Well, it's a joke. But still it's not really that wrong. To develop good embedded systems one must use as much Open Source as possible. Linux, Busybox, GCC, Qt, Mesa, OSTree - the list is long.
For a couple of years ago I started to skip the lazy part. Maybe I have the some of the knowledge as the cool boys and girls out on the Internet that develop these great Open Source software's. Maybe I can help out in some Open Source project to make it better. Maybe I can get my name in the git logs. I'm not trying to say that I'm now this Open Source guru that has done thousands of patches, I'm still well below 100. But doing these fixes or adding features have made me appreciate the thrill of working in the Open Source world. In the beginning I was so nervous about the review process. What if someone thinks I'm an idiot? Well I already know some people do think I'm an idiot - so a couple more will not kill me. But what if my code isn't good enough? Well I will learn from the feedback.

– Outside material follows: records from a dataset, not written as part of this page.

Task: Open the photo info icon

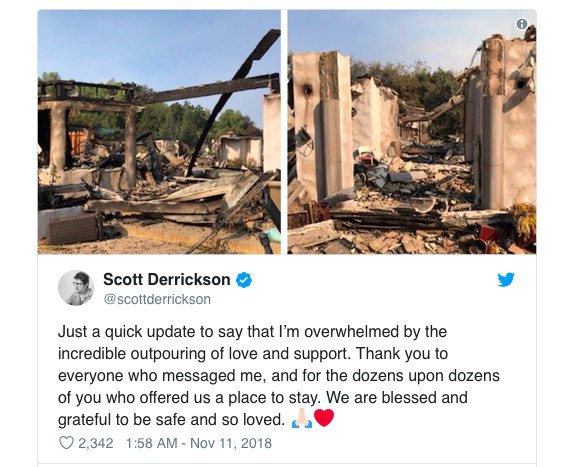Action: (x=522, y=24)
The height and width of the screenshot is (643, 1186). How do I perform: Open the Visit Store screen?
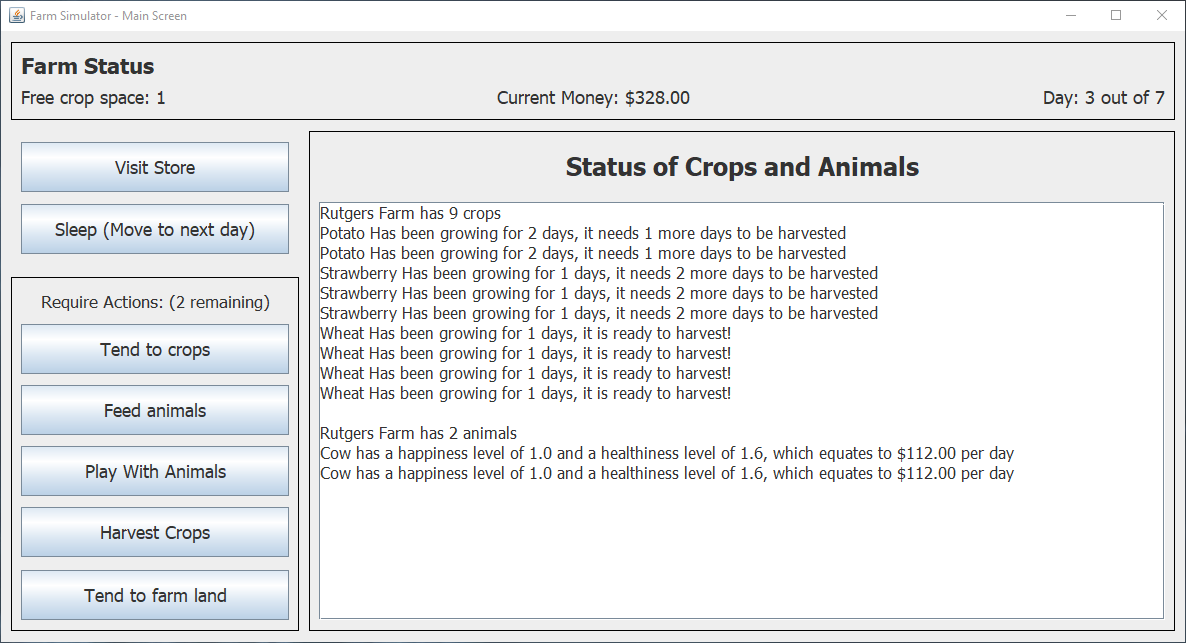pyautogui.click(x=155, y=167)
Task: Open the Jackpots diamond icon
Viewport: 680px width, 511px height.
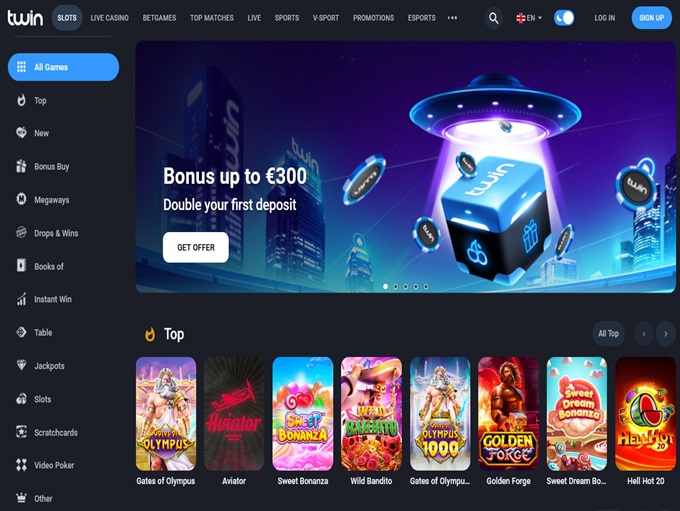Action: pyautogui.click(x=21, y=365)
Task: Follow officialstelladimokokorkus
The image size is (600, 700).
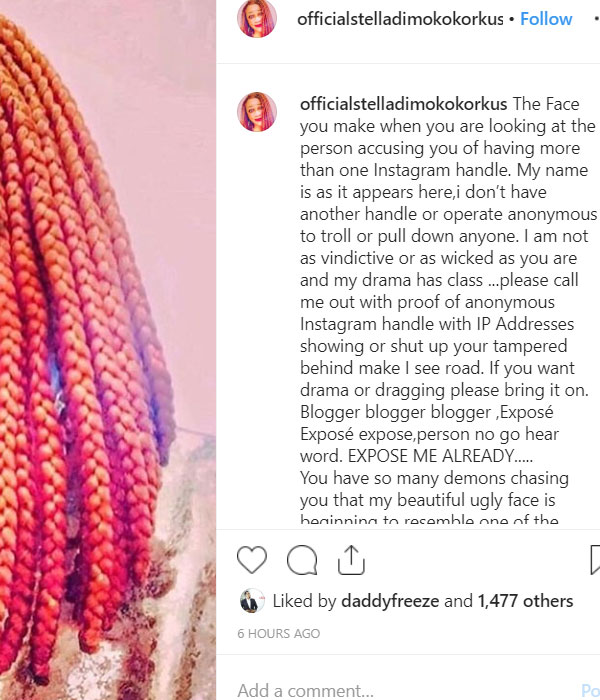Action: point(546,19)
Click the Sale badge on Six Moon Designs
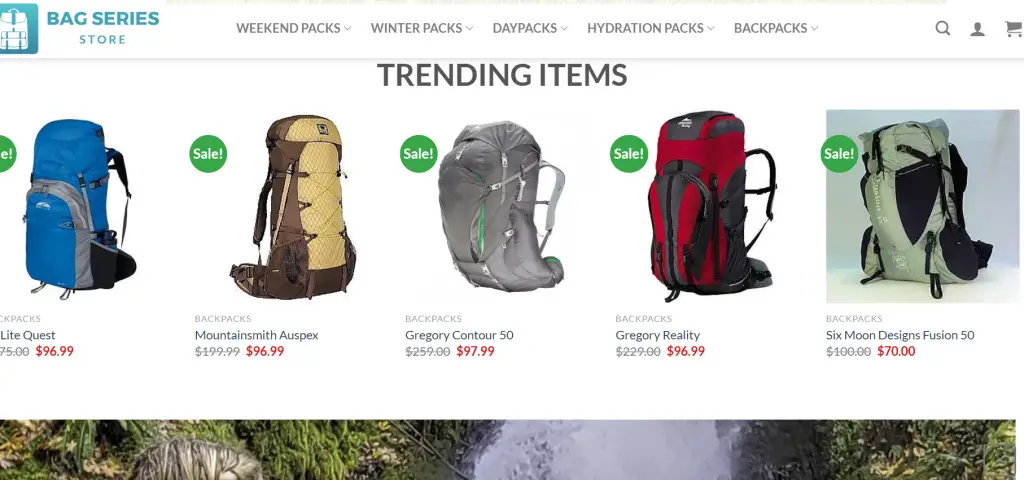 [839, 153]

In the beginning it was really hard to fix something. I started with the Qt project because frankly I love it! So what to fix? It's not like there are a nice list with stuff to fix. I started reading the mailing list, looking in the bug database etc. But then a client at work needed a fix in Qt that I made. It was a simple new feature in QML. After a day of hacking I was done, at least I thought I was. After some reviewing my fix had changed name, added automatic tests, written documentations. But then it got accepted to Qt and I was super happy.
After doing some patches I have become a much better software developer. The reason is simple - I've read a lot of code, seen different coding styles, seen different ways of solving problems. Many things that I've learned from Open Source is something that I can use and implement in my daily work.
So my advice to you is to challenge your self to make som contributions to the Open Source world!
Here are some tips before contributing
- Make sure your code looks the same as the rest of the code (naming conventions, indentation, tab-style etc.).
- Implement test cases if the project has automatic tests.
- Test your code thoroughly, even more thoroughly then you think. Does it build in both debug and release mode, maybe test it on a different platform for example.
- Talk to the developers. IRC is a great tool and most big projects use IRC to communicate a bit more informal. Ask a simple question there.
- Understand that the maintainers will look at a newbie-developers code extremely carefully and also it might take time to get your code reviewed.
- Act on review comments and suggestions fast, don't wait many days to fix your patches after reviews.
Happy hacking!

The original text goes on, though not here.